Extrait proposé:
━━━━━━━━━━

Cela étant, le Sahel, et plus particulièrement le Mali, constituera la pierre angulaire de la stratégie de Droukdel. En juillet 2012, il fut l’auteur d’un document intitulé « Orientation du jihad dans l’Azawad« , dans lequel il détailla la marche à suivre pour assoir l’emprise jihadiste dans le nord du Mali, en mettant notamment Iyad ag Ghali, le chef d’Ansar Dine, en avant. Seulement, ses recommandations seront ignorées pour la plupart, ce qui posa la question de son autorité sur ses troupes.

En novembre 2019, certains médias algériens avancèrent que Droukdel était mort, étant donné qu’il n’avait plus publié de communiqué depuis près d’un an.

Quoi qu’il en soit, la « katiba » d’AQMI au Mali s’était fondue dans le Groupe de soutien à l’islam et aux musulmans [GSIM], dirigé par Iyad ag Ghali. Et l’un de ses chefs, Djamel Okacha, a été tué lors d’une opération française menée en février 2019 dans la région de Tombouctou.

En outre, le GSIM doit faire face à la concurrence l’État islamique au Grand Sahara [EIGS], les deux organasitions jihadistes, après avoir coopéré formellement, étant désormais en conflit ouvert. Lors d’une audition à l’Assemblée nationale, le 4 juin, Mme Parly a résumé cette situation avec la formule « les terroristes font la guerre aux terroristes. » Et d’ajouter : « C’est une dynamique récente que nous surveillons avec beaucoup d’attention. De même que nous continuons de surveiller les agissements de Boko Haram à la frontière du Niger et du Tchad. »

Outre l’opération contre Droukdel, les forces françaises ont également capturé Mohamed el Mrabat », un « vétéran du djihad au Sahel et cadre important de l’EIGS », selon Mme Parly. Cette capture, annoncée ce 5 juin, a eu lieu le 19 mai dernier.

━━━━━━━━━━

Matériau fourni:
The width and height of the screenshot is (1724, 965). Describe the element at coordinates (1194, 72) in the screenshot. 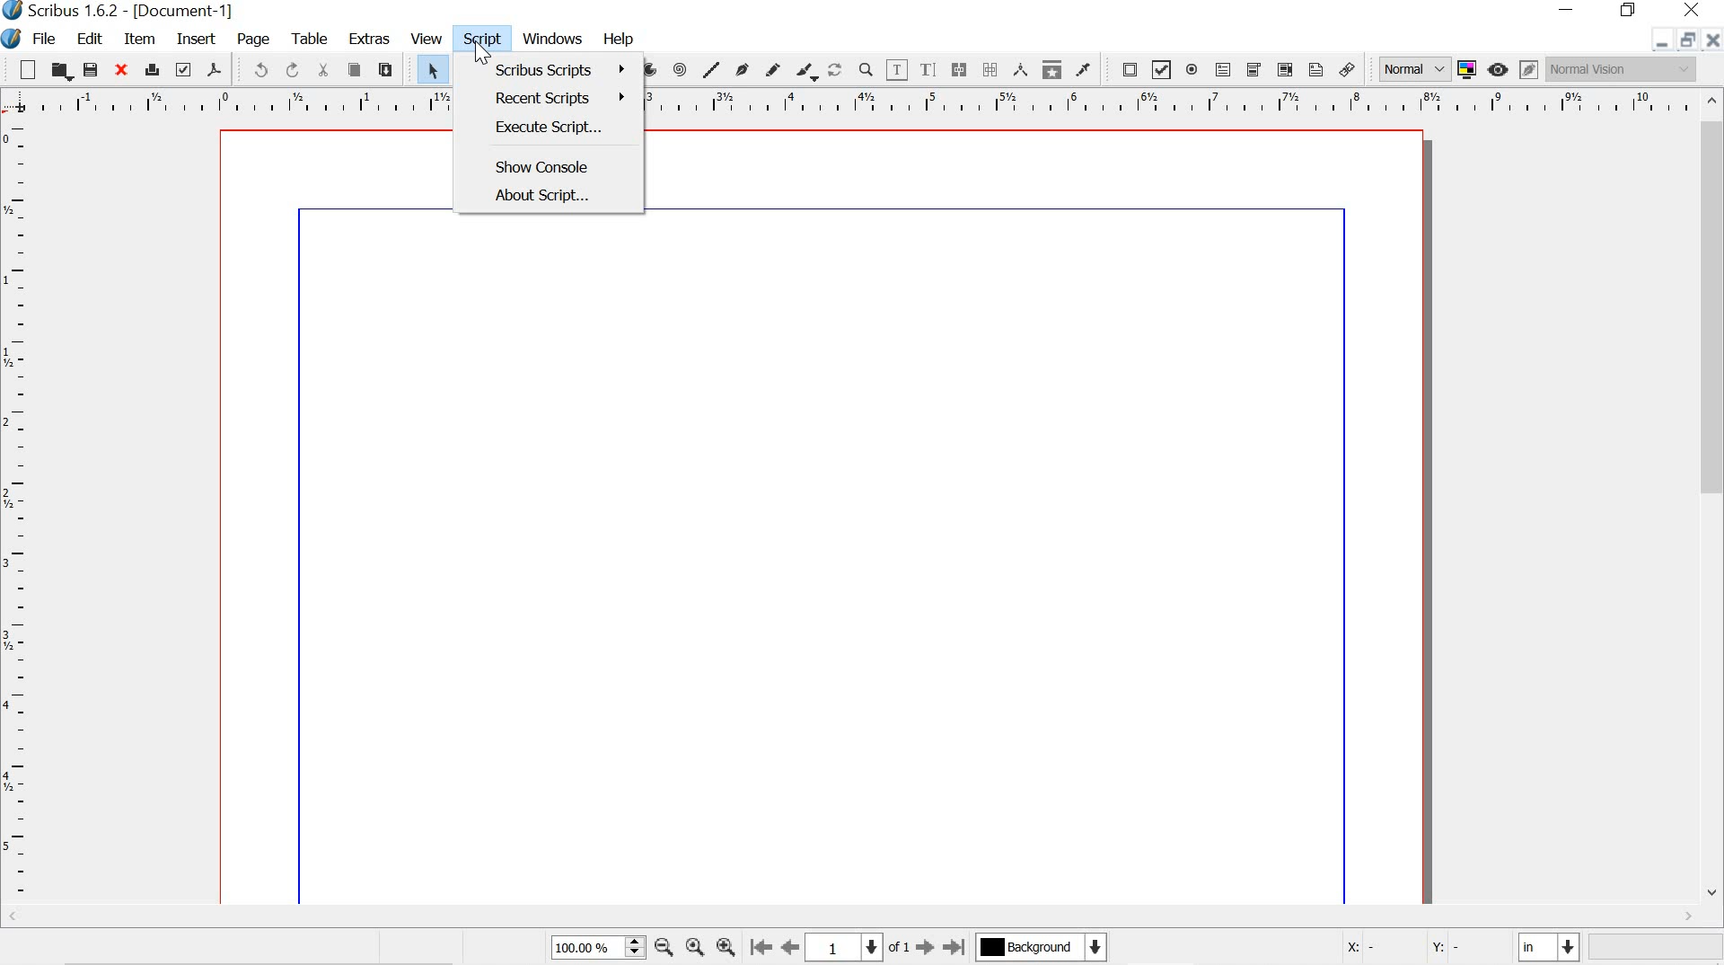

I see `pdf radio button` at that location.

━━━━━━━━━━

Exercices à réaliser:
- 1) Selon l'extrait sur Droukdel, pour quelle raison certains médias algériens l'ont-ils donné pour mort en novembre 2019 ? Répondez en une à trois phrases.
- 2) Recopiez fidèlement le passage de l'extrait sur Droukdel qui va de « Cela étant, le » à « près d’un an. ».
Les lignes forment un matériau distinct de l'extrait sur Droukdel.

Résultats par exercice:
- 1) Certains médias algériens ont avancé que Droukdel était mort parce qu'il n'avait plus publié de communiqué depuis près d'un an.

- 2)
Cela étant, le Sahel, et plus particulièrement le Mali, constituera la pierre angulaire de la stratégie de Droukdel. En juillet 2012, il fut l’auteur d’un document intitulé « Orientation du jihad dans l’Azawad« , dans lequel il détailla la marche à suivre pour assoir l’emprise jihadiste dans le nord du Mali, en mettant notamment Iyad ag Ghali, le chef d’Ansar Dine, en avant. Seulement, ses recommandations seront ignorées pour la plupart, ce qui posa la question de son autorité sur ses troupes.

En novembre 2019, certains médias algériens avancèrent que Droukdel était mort, étant donné qu’il n’avait plus publié de communiqué depuis près d’un an.